Crypto Is Going Down, Down, Down
Bitcoin – the world’s number one digital currency by market – has fallen from its November high of about $68,000 per unit to just over $20,000, meaning it has lost more than 70 percent of its value in just seven to eight months. To put things bluntly, things aren’t looking bright.
Sam Bankman-Fried – the man behind the digital currency exchange FTX – says the sentiment in the space has shifted to one of extreme worry and negativity. He says the Federal Reserve is largely to blame for the ongoing crypto crash in that the organization has recently implemented the largest rate hike of the last 28 years, and it doesn’t look like things are going to calm down anytime soon.
Most financial officials say we’re headed towards recession territory, suggesting the Fed may even move closer towards cutting homes, automobiles, and other large purchases off permanently from those looking to improve their lives.
In a recent interview, Bankman-Fried said:
Literally, markets are scared. The core driver of this has been the Fed.
At the time of writing, food and gas prices have reached sky high, and inflation has shot up to about 8.6 percent, the largest it’s been in roughly 40 years.
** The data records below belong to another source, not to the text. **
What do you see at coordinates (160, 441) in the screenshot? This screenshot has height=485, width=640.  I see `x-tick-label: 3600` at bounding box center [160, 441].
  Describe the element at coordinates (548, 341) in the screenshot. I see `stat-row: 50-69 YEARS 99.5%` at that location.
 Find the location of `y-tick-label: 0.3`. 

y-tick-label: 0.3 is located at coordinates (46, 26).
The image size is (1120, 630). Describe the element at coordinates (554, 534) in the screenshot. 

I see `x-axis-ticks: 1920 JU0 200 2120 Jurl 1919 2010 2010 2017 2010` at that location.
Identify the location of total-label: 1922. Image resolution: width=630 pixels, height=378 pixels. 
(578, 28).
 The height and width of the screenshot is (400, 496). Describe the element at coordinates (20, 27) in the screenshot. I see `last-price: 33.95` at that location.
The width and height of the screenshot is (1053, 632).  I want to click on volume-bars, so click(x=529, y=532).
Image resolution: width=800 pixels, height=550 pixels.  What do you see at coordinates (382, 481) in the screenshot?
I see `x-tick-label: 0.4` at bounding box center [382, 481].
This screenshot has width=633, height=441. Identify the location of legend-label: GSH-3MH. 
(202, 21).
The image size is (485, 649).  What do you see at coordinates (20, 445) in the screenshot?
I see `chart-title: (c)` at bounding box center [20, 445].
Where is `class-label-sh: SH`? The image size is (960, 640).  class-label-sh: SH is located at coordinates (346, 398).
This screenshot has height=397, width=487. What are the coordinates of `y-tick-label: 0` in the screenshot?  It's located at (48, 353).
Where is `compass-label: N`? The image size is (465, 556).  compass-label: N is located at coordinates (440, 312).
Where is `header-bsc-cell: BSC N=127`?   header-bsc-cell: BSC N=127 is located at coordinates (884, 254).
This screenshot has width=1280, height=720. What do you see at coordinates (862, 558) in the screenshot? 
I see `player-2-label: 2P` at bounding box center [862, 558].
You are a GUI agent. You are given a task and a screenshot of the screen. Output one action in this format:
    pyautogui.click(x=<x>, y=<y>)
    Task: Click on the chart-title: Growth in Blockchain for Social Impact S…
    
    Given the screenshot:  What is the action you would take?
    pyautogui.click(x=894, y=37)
A few weeks, ago, the Fed issued the following policy statement:
The [Fed’s] commitment to restoring price stability – which is necessary for sustaining a strong labor market – is unconditional.
Many industry experts also believe rates will likely hit the highest they’ve been since 2008 in coming weeks, meaning the great financial crisis we thought was over and done with 14 years ago may be rearing its ugly head once again. Alex Kuptsikevich – a senior market analyst at FX Pro – mentioned in a recent discussion:
The bear market will likely continue until we hear from the Fed the first hints of a halt to aggressive policy tightening.
Things May Not End Just Yet
Joe DiPasquale – chief executive of bitcoin and crypto hedge fund Bit Bull Capital – also threw his two cents into the mix, stating:
What should be noted is that important options expiries are coming up in the next few days, so volatility can be expected, but the macro trend is likely to remain bearish until we see the Fed changing or at least relaxing their stance in July’s [rate-setting] Federal Open Market Committee meeting.
In many ways, we appear to be right back where we were in 2018. At that time, bitcoin was enduring the biggest crash of its existence, with the asset losing about 70 percent of its overall value and falling into the mid-$3,000 range.